課題内容 - 映画「性獣のいけにへ」の感想文から、「真夜中のドロップアウトカウボーイズ@別館」を含む語句で始まり「力クレジットのオネストに草。」で終わる部分を、一字一句変えずに抜き出してください。

本文 -
◆ ◆ ◆ ◆

真夜中のドロップアウトカウボーイズ@別館
ピンク映画は観ただけ全部感想を書く、ひたすらに虚空を撃ち続ける無為。
 



 「性獣のいけにへ」(昭和59/製作:オフィスツー/配給:新東宝映画/監督:麿赤児/脚本:丸山良尚/製作:大阿久和夫《オフィスツー》/撮影:長田勇市/照明:長田達也/助監督:東山通・岩永敏明・高橋博/撮影助手:小川真司/照明助手:上田成幸/音楽:太田洋一/編集:鈴木歓/録音:銀座サウンド/現像:東映化学/スチール:岡本昌己/衣裳協力:自前多数・感謝/製作補:大塚聖一/タイトル:日映美術/製作協力:大駱駝艦、大鯨艦、シアター・パラダイス、保苅藤原設計事務所/出演:花真衣・紫衣名・伊藤清美・沙覇羅ナナ・古川あんず・三宅優司・行田藤兵衛・束間燃・田村哲郎・大杉漣・松田政男《友情出演》)。衣裳協力クレジットのオネストに草。
 深い森の中、旧日本軍の軍服を着た大杉漣が女をうねうね拉致。家財道具一式抱へ、男と女が線路の上を逃避行。木々の間から、男が女を負ぶつて出て来る。西部劇のロケーションのやうな土手、何某か弦楽器を抱へた男を乗せた乳母車を、女が押す。一般映画はだしの四ショットを叩き込んだ上で、改めて深い森の中に競り上がつて来るタイトル・イン。過半数手も足も出ない俳優部に先に白旗を揚げておくと、一組目と二組目の女が、紫衣名と沙覇羅ナナなのだけれど何れが何れなのか特定出来ないのが最大のアポリア、ビリング推定だと紫衣名が一組目。アバンでは遠過ぎてまるで見えないが、花真衣と伊藤清美が四組目と三組目の女。行田藤兵衛・束間燃・田村哲郎の三人が、多分二組目から四組目の男、正直もうどうしやうもない。

◆ ◆ ◆ ◆

提供データ -
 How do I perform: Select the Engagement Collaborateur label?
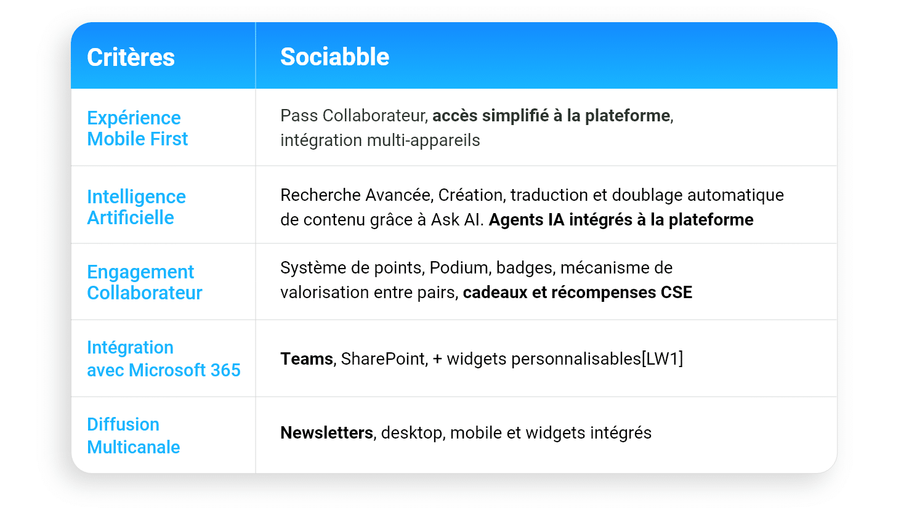[145, 282]
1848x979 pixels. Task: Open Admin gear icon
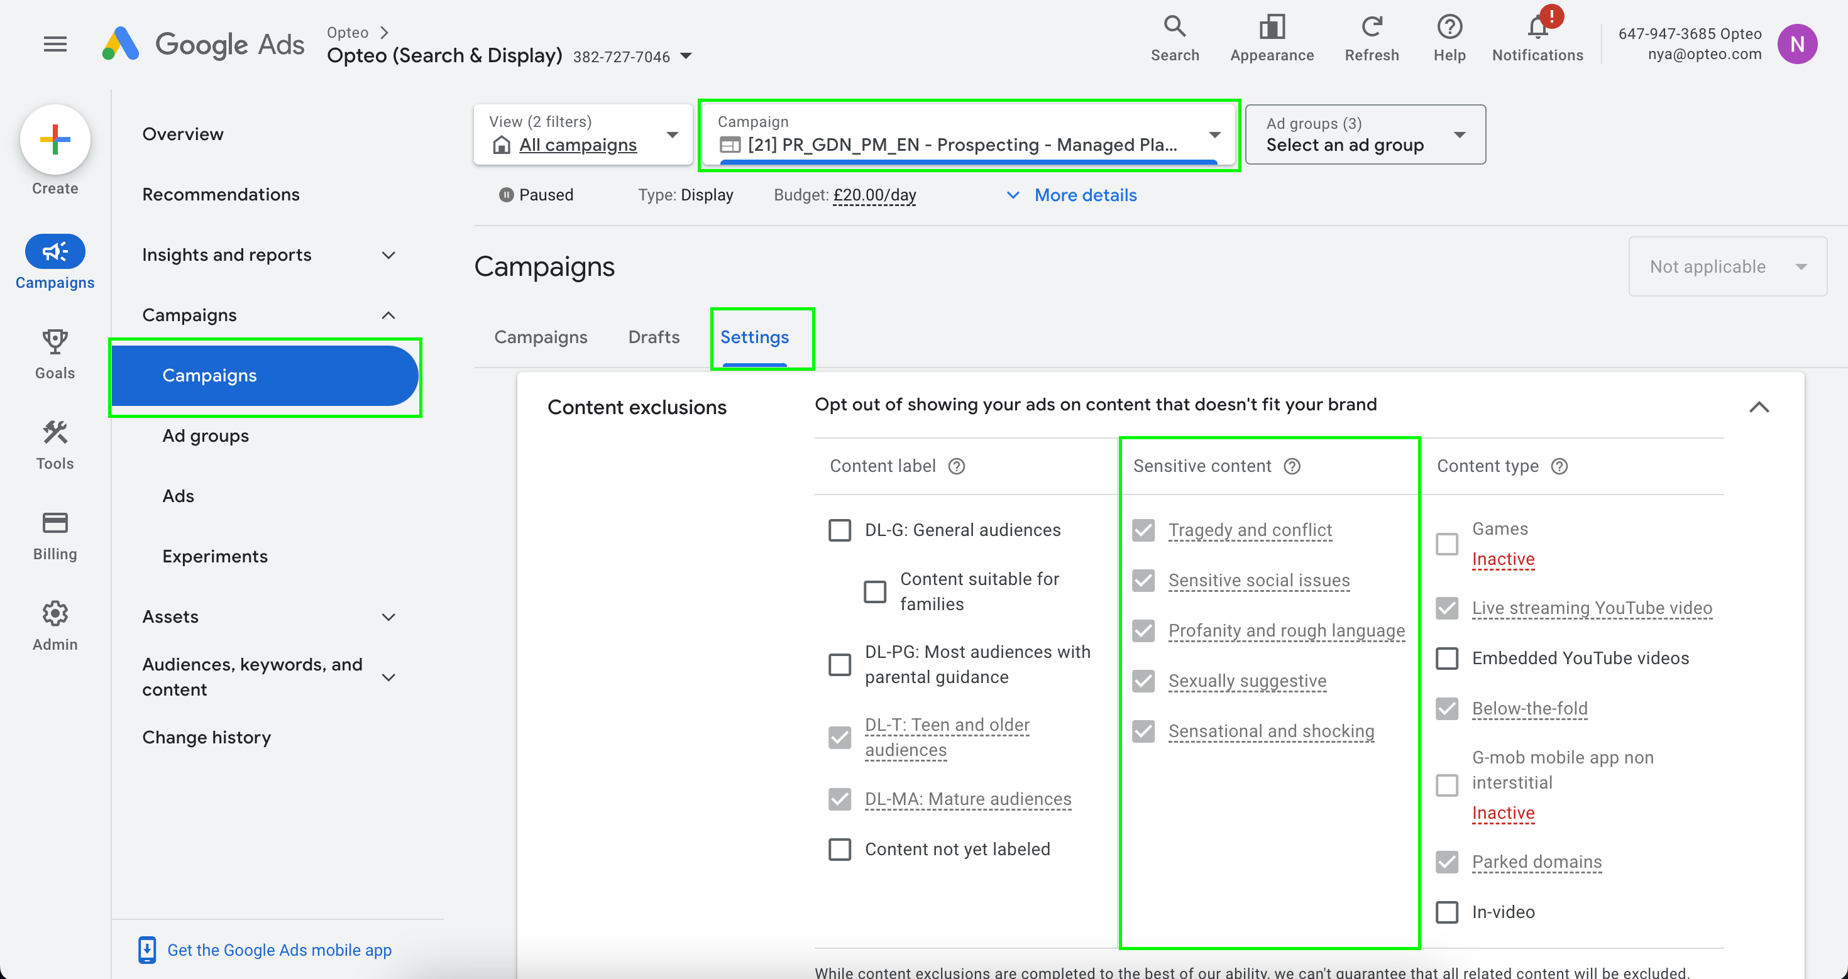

◆ ◆ ◆ ◆

結果 -
真夜中のドロップアウトカウボーイズ@別館
ピンク映画は観ただけ全部感想を書く、ひたすらに虚空を撃ち続ける無為。
 



 「性獣のいけにへ」(昭和59/製作:オフィスツー/配給:新東宝映画/監督:麿赤児/脚本:丸山良尚/製作:大阿久和夫《オフィスツー》/撮影:長田勇市/照明:長田達也/助監督:東山通・岩永敏明・高橋博/撮影助手:小川真司/照明助手:上田成幸/音楽:太田洋一/編集:鈴木歓/録音:銀座サウンド/現像:東映化学/スチール:岡本昌己/衣裳協力:自前多数・感謝/製作補:大塚聖一/タイトル:日映美術/製作協力:大駱駝艦、大鯨艦、シアター・パラダイス、保苅藤原設計事務所/出演:花真衣・紫衣名・伊藤清美・沙覇羅ナナ・古川あんず・三宅優司・行田藤兵衛・束間燃・田村哲郎・大杉漣・松田政男《友情出演》)。衣裳協力クレジットのオネストに草。